Records from a data source:

════

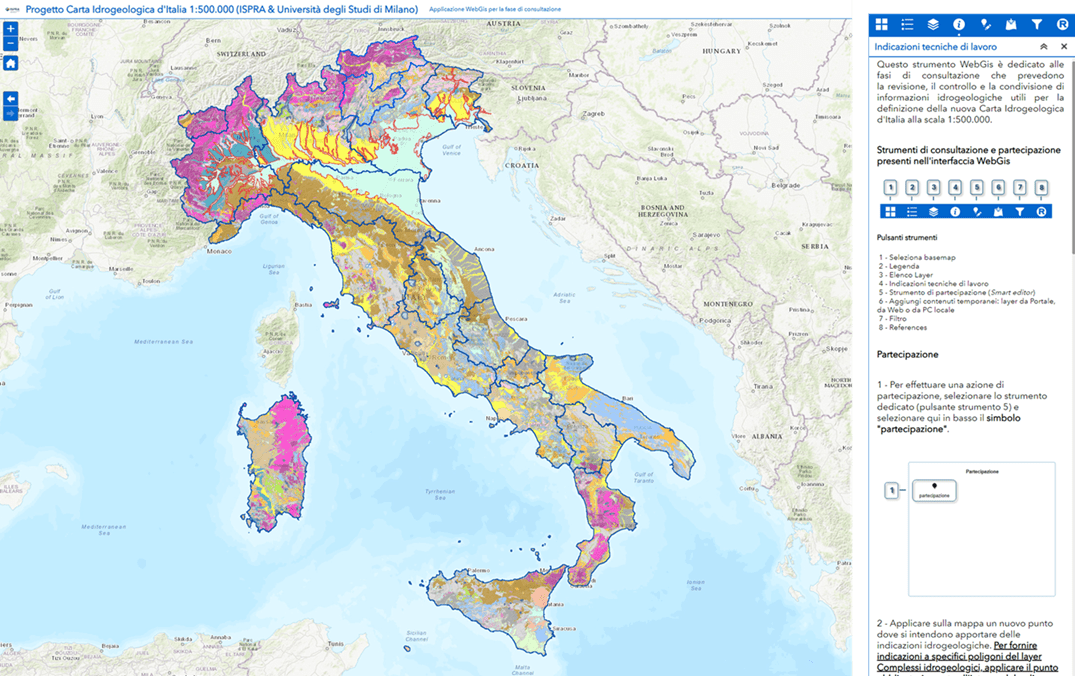Zoom in with the plus button
Screen dimensions: 1075x676
pyautogui.click(x=11, y=29)
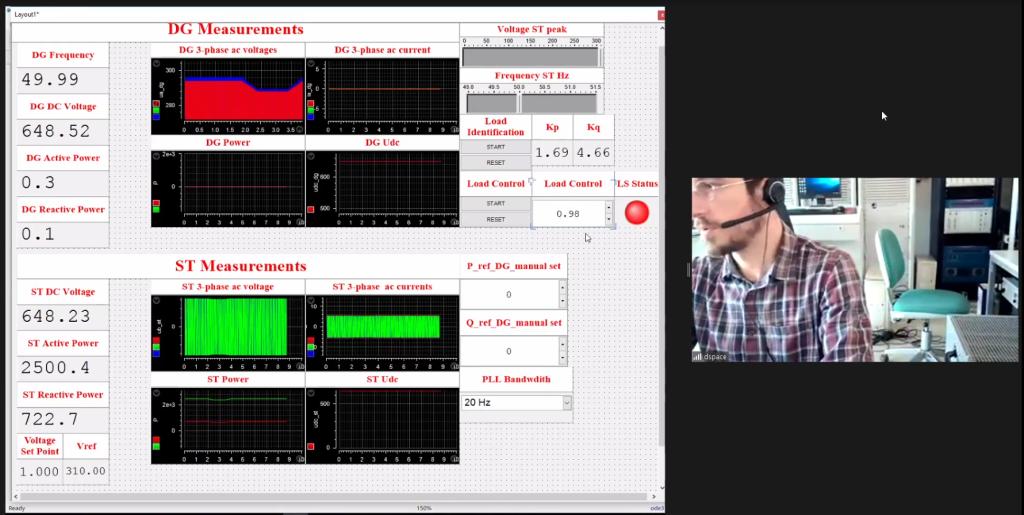
Task: Click the Voltage ST peak gauge bar
Action: 531,58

════

Task statement => Can you write out the listing above line for line, leaving out the pictures?

Written solution =>
Zoom in with the plus button
Screen dimensions: 1075x676
pyautogui.click(x=11, y=29)
Task: Click the Voltage ST peak gauge bar
Action: 531,58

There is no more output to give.